Expulsion du Bois Lejuc : honte à l’État

Une « zone de non-droit » : c’est ainsi que les pouvoirs publics ont osé parler du Bois Lejuc, occupé selon eux « illégalement » par des militantEs qui cherchent à empêcher l’ANDRA de débuter ses travaux de creusement en vue de l’enfouissement des déchets radioactifs les plus dangereux. 

Ils ne manquent pas d’air ces pouvoirs publics qui, depuis 20 ans, ont réussi à transformer la Meuse et la Haute-Marne en mini-république bananière, arrosant copieusement collectivités, associations, entreprises et particuliers à coups de millions alors même que le projet n’est toujours pas autorisé ! C’est le premier cas de ce genre dans l’histoire des institutions françaises. Ils n’ont eu de cesse de se draper dans les oripeaux de la légalité républicaine, s’autolégitimant à coups de décrets et de groupements d’intérêt public bidons où siègent tous les caciques locaux, mettant en place un véritable système de corruption institutionnalisée.

Hélicoptères, drones et bulldozers

Au lieu de faire profil très bas, ils ont envoyé 500 gendarmes mobiles, des hélicoptères, des drones, des bull­dozers, pour déloger les quelques courageux et courageuses qui résistaient dans la forêt, dans des cabanes de fortune, par des températures avoisinant les – 10 °C. Ensuite, en toute « légalité », ils ont défoncé à coups de bélier les portes de la Maison de la résistance à Bure, en ont expulsé violemment les trente ou quarante occupantEs et ont procédé à quelques dizaines d’interpellations.

Non contents de se couvrir ainsi de ridicule, les pouvoirs publics ont montré une fois de plus leur incurie, leur violence et leur mépris. Car à Bure comme ailleurs, moralité et légalité ne font pas bon ménage…

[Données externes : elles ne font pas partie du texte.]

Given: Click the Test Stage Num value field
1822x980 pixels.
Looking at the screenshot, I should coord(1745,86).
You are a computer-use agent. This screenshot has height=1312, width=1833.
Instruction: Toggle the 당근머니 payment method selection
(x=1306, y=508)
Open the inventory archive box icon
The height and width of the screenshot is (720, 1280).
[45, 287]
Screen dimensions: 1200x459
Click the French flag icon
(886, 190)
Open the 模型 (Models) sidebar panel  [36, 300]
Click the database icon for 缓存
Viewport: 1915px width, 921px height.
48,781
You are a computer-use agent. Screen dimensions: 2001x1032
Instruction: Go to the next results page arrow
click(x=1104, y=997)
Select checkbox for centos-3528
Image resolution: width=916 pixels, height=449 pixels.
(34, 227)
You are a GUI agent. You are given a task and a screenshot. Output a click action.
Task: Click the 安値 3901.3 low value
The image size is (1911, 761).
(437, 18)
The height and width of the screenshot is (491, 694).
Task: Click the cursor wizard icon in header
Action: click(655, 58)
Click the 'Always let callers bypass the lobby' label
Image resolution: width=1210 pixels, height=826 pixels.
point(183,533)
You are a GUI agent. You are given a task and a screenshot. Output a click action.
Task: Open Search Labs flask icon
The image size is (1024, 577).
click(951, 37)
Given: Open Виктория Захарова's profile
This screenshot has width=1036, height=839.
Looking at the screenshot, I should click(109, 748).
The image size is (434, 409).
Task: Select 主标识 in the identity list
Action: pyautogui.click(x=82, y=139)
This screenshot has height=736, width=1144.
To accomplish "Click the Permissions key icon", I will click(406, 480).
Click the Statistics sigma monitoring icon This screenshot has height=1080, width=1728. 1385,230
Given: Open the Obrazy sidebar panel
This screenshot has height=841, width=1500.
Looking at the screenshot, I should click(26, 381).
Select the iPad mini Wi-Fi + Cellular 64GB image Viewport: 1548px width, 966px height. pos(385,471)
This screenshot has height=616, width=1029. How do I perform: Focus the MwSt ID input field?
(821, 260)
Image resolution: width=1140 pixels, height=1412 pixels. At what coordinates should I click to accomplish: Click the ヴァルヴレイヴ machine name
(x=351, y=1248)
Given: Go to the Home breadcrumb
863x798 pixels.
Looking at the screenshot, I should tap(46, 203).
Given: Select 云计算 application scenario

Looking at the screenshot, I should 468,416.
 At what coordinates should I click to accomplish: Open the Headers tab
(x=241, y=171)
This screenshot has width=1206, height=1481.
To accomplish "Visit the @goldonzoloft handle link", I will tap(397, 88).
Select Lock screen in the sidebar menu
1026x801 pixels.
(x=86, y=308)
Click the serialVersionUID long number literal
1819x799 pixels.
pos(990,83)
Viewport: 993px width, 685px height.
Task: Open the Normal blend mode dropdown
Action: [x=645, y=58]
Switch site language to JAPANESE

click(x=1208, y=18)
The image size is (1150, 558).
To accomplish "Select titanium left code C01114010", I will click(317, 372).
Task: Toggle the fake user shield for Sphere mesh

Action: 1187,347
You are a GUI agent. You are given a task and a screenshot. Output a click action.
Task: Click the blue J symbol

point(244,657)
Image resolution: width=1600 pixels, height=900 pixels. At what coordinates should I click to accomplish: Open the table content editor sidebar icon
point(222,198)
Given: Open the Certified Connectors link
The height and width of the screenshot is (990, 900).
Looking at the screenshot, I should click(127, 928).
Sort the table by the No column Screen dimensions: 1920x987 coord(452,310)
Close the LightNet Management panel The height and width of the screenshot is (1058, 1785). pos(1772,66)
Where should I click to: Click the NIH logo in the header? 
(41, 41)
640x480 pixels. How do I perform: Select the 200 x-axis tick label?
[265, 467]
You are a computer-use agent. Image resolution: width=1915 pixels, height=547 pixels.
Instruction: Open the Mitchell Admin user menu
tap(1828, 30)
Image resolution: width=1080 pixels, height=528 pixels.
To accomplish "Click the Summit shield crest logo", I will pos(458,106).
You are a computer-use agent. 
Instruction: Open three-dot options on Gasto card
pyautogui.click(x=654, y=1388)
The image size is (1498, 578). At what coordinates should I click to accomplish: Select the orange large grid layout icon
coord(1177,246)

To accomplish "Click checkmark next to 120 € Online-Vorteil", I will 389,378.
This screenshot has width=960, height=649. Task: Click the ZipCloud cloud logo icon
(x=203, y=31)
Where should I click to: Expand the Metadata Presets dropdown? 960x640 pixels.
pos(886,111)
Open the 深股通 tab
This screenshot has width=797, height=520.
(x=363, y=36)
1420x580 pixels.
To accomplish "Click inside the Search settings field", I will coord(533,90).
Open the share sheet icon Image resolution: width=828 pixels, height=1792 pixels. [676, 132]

Après avoir renoncé devant la mobilisation à NDDL, l’État avait besoin d’affirmer son autorité. Il espérait également criminaliser la lutte et décourager l’opposition qui se renforce chaque jour en démantelant une nouvelle ZAD. Or de ZAD il n’y a point à Bure. Une occupation de territoire s’est bien mise en place, mais de façon diffuse, par l’achat de maisons dans les villages environnants, la mise en place d’activités diverses et structurantes, par la re-création de liens, notamment avec les habitantEs du cru. La forêt est ainsi occupée par quelques dizaines de personnes, surnommées les « hiboux », qui se relaient courageusement pour y défendre des barricades et empêcher les engins de chantier d’y effectuer leur sinistre besogne.

La lutte continue

Disons-le clairement : l’État a échoué. Car le soir même de l’expulsion, plus de 90 actions ont rassemblé spontanément, en France, des milliers de personnes témoignant ainsi leur solidarité avec ce combat vital et exprimant de façon claire le potentiel de mobilisation de cette lutte inédite.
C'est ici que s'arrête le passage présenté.